Die BoJ könnte ihre Präsenz am Markt weiter verringern – durch gezieltes Quantitative Tightening (QT). Paradoxerweise könnte dies sogar zur Stabilisierung beitragen: Wenn die Notenbank weniger kurzlaufende Anleihen hält, würde sich der Druck auf das lange Laufzeitende verringern, und marktbasierte Preisbildungsmechanismen könnten sich wieder besser entfalten.
... aber Risiken und Unsicherheiten bleiben
Wir glauben, dass die politischen Entscheidungsträger in Japan bestrebt sein wird, eine Ausweitung der Volatilitätsphase hin zu einem systemischen Risiko zu vermeiden. Denn es besteht die Gefahr, dass Anleger zunehmend höhere Laufzeitprämien fordern, wodurch die Anfälligkeit der öffentlichen Finanzen sowie die Risiken für die Finanzstabilität weiter zunehmen könnten.
Es sei angemerkt, dass diese Debatte zu einem Zeitpunkt stattfindet, an dem Finanzpolitik und Verschuldungsgrade weltweit erhöhte Beachtung finden. So haben wir Anfang dieses Jahres eine Versteilerung der deutschen Renditekurve gesehen, nachdem zusätzliche Verteidigungsausgaben angekündigt wurden, ebenso wie eine Versteilerung der US-Staatsanleihenkurve, als der amerikanische Kongress einen Gesetzentwurf für zusätzliche Steuersenkungen vorlegte.
Auch in Japan halten wir ein gewisses Maß an zusätzlicher fiskalischer Lockerung als Reaktion auf den von der US-Zollpolitik ausgelösten Nachfrageschock (und den Druck auf die weltweiten Verteidigungsausgaben) für wahrscheinlich.
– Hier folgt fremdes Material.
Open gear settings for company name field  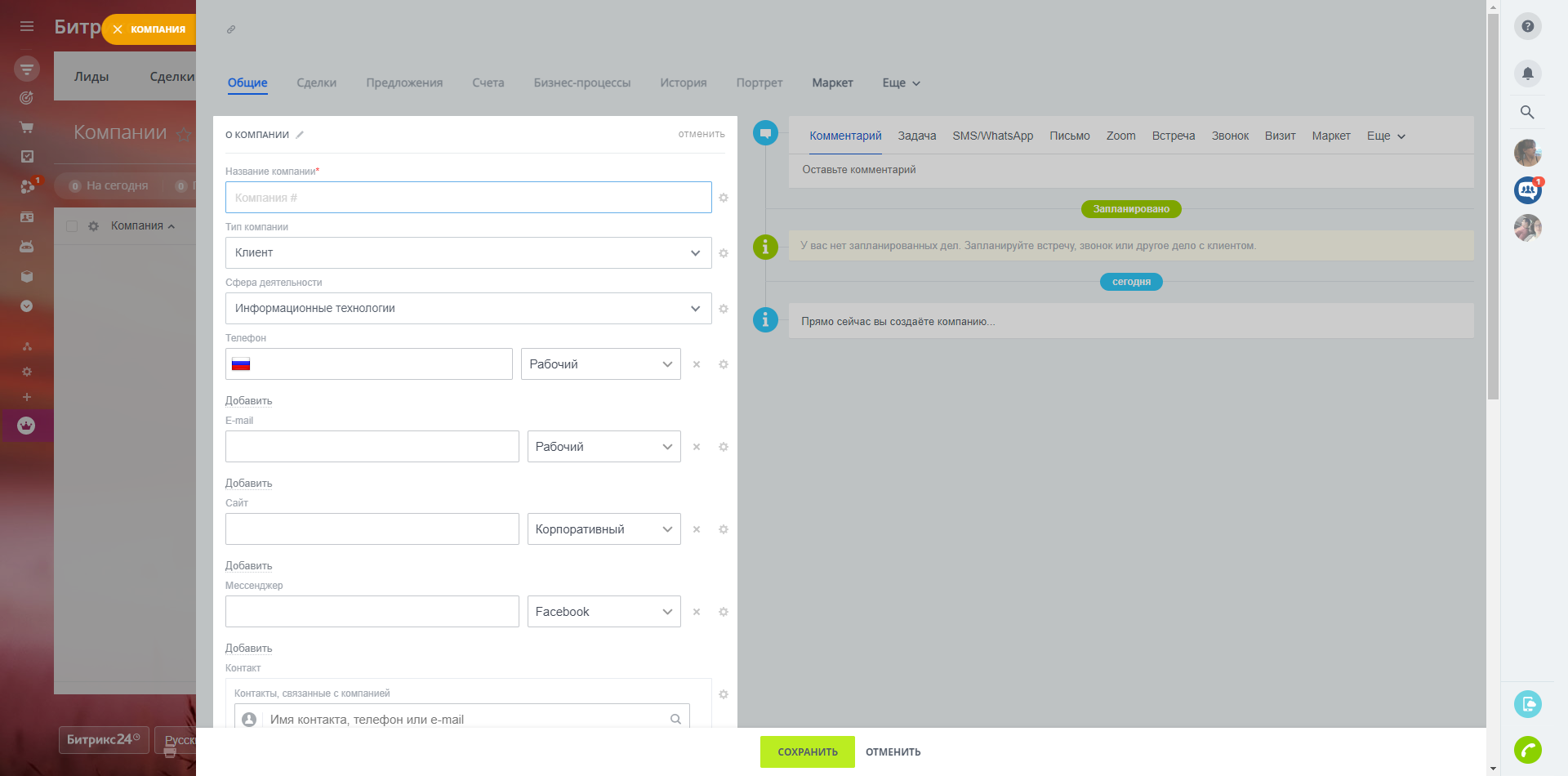coord(723,198)
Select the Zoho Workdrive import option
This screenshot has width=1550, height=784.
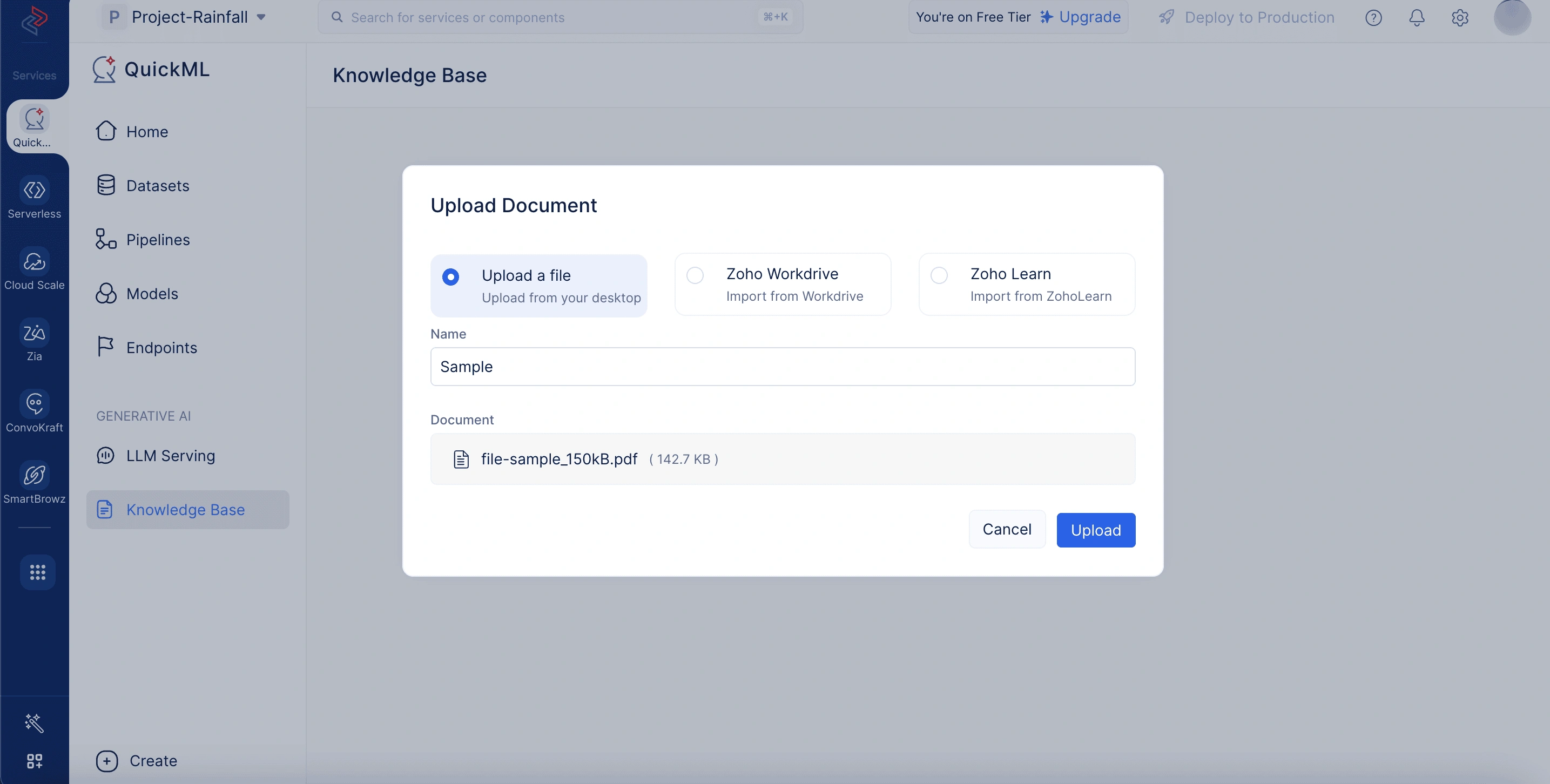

Diese Lockerung müsste gezielt und sorgfältig mit der Schuldenverwaltung koordiniert werden, um einen übermäßigen Anstieg der fiskalischen Risikoprämie zu vermeiden.
Für politische Entscheidungsträger, die mit fiskalischen Herausforderungen und strukturellen Marktherausforderungen konfrontiert sind, könnte ein aktives Schuldenmanagement wichtiger denn je sein – insbesondere mit Blick auf den zunehmenden globalen Wettbewerb um die Aufmerksamkeit der Anleger bei einer stetig steigenden Anzahl weltweiter Staatsanleihen-Emissionen.
Schlussfolgerungen für die Geldanlage
Die jüngsten Bewegungen an den JGB-Märkten dürften globalen Investoren wieder ins Gedächtnis rufen , dass Zeiten erhöhter makroökonomischer Volatilität und Unsicherheit zugleich Chancen bieten können. Anders als in der Zeit vor der Pandemie, als Anleihen oft niedrig oder sogar negativ rentierten, können Anleger heute über die globalen Rentenmärkte hinweg diversifizieren und von attraktiven Anfangsrenditenprofitieren.
Obwohl die höhere Volatilität voraussichtlich anhalten wird, sind wir der Ansicht, dass die Bewertungen der JGBs für ausländische Investoren, die Rendite und Diversifizierung in globalen festverzinslichen Anlagen suchen, attraktiv sein könnten.